Quelques temps plus tard, l'idée de Koitarô du « Bâton tordu japonais » sauva l'Afrique Centrale de la crise et devint une lueur d'espoir contre les bêtes démoniaques.

La grande chaîne de sushi sur tapis roulant qui détenait le brevet en profita grandement et devint la deuxième plus grande chaîne de restaurants au monde. Koitarô fut nommé pour le Prix Nobel de la Paix, mais il s'entêta à refuser. Son nom devint connu dans le monde comme l'icône du dandy japonais têtu comme une mule, une personnalité qui avait survécu au 21è siècle.

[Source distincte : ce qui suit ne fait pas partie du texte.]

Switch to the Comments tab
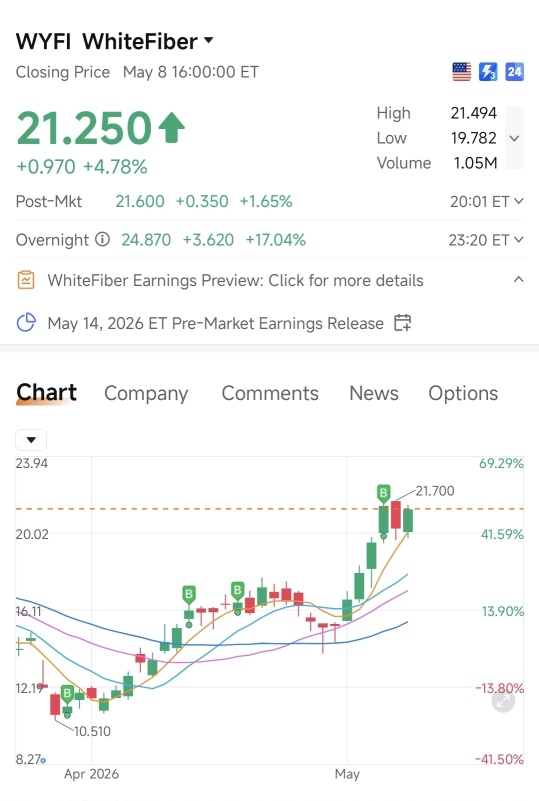Viewport: 539px width, 801px height. [270, 393]
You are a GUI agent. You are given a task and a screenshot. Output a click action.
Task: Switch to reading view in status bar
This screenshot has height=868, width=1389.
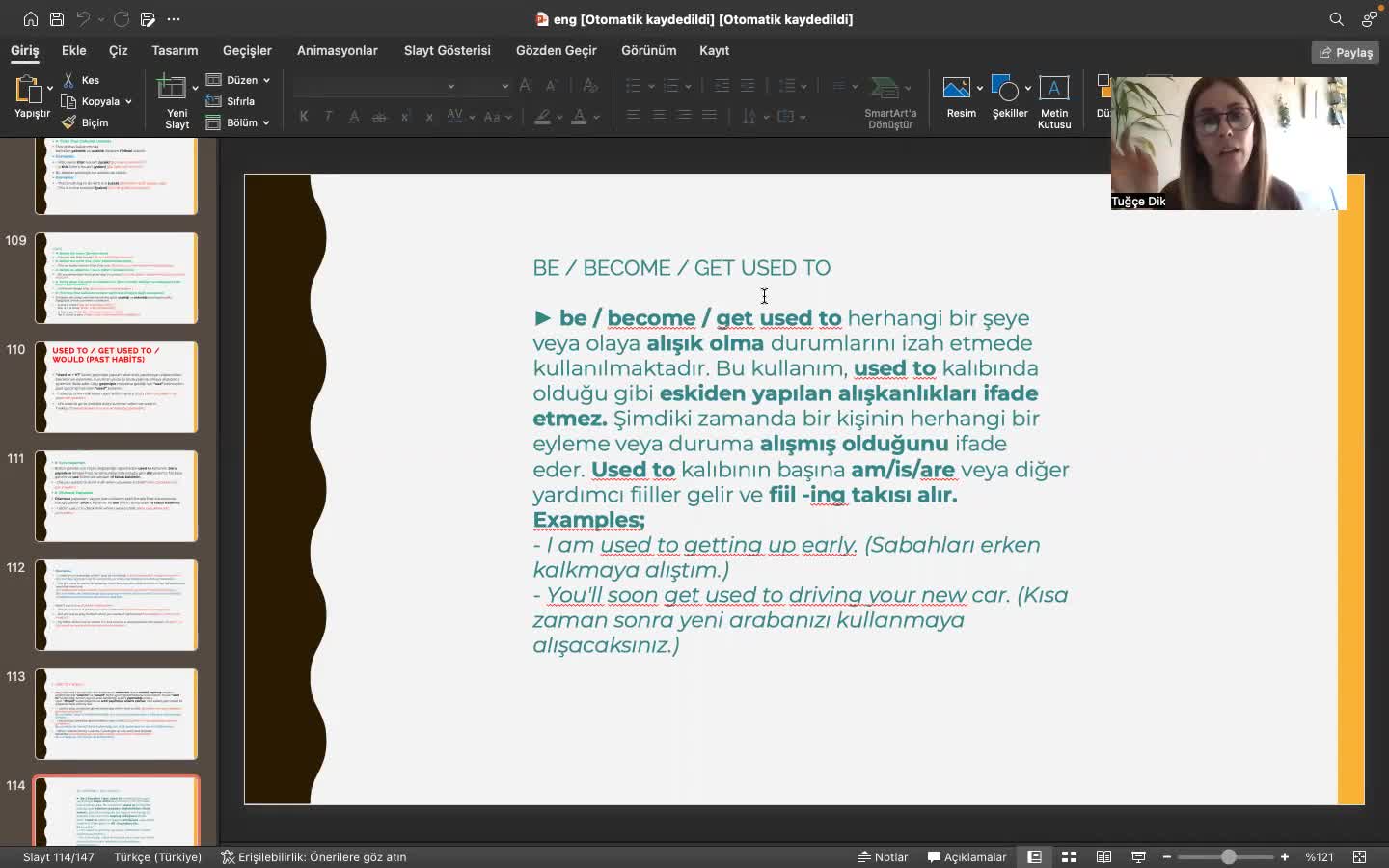(x=1103, y=856)
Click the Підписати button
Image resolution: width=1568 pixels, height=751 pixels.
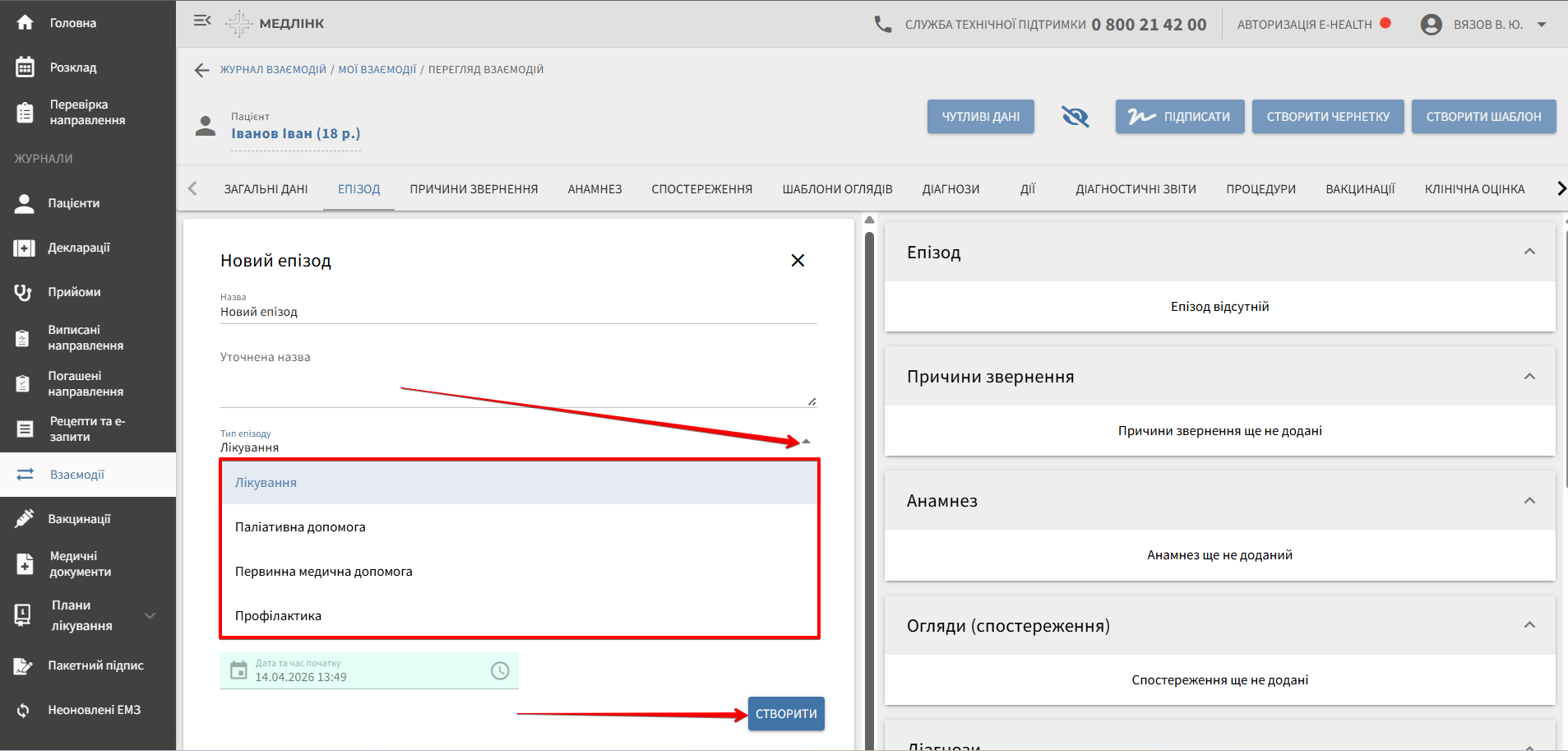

— Ahh, comme c'est merveilleux. Le monde est en paix et ma société a gagné de grandes parts de marché dans le secteur de la défense nationale et dans l'industrie de l'armement. Koitarô-san, votre façon de refuser le Prix Nobel a été particulièrement déplacée !! Hein ? Vous semblez contrarié. Un problème ?

— Votre sushi façon Edo est désormais le plus vendu au monde. Je crois que j'ai sérieusement perdu confiance en moi...


  1. Référence au manzai, forme de comédie au Japon qui implique généralement un duo comique : le tsukkomi, le personnage sérieux, intelligent, rationnel, et le boke, le personnage frustre, outrancier et désordonné. Nandeyanen est le tsukkomi classique dans le dialecte du Kansai.
  2. Sushi « éparpillé », c'est-à-dire un simple bol de riz sur lequel sont déposées les garnitures.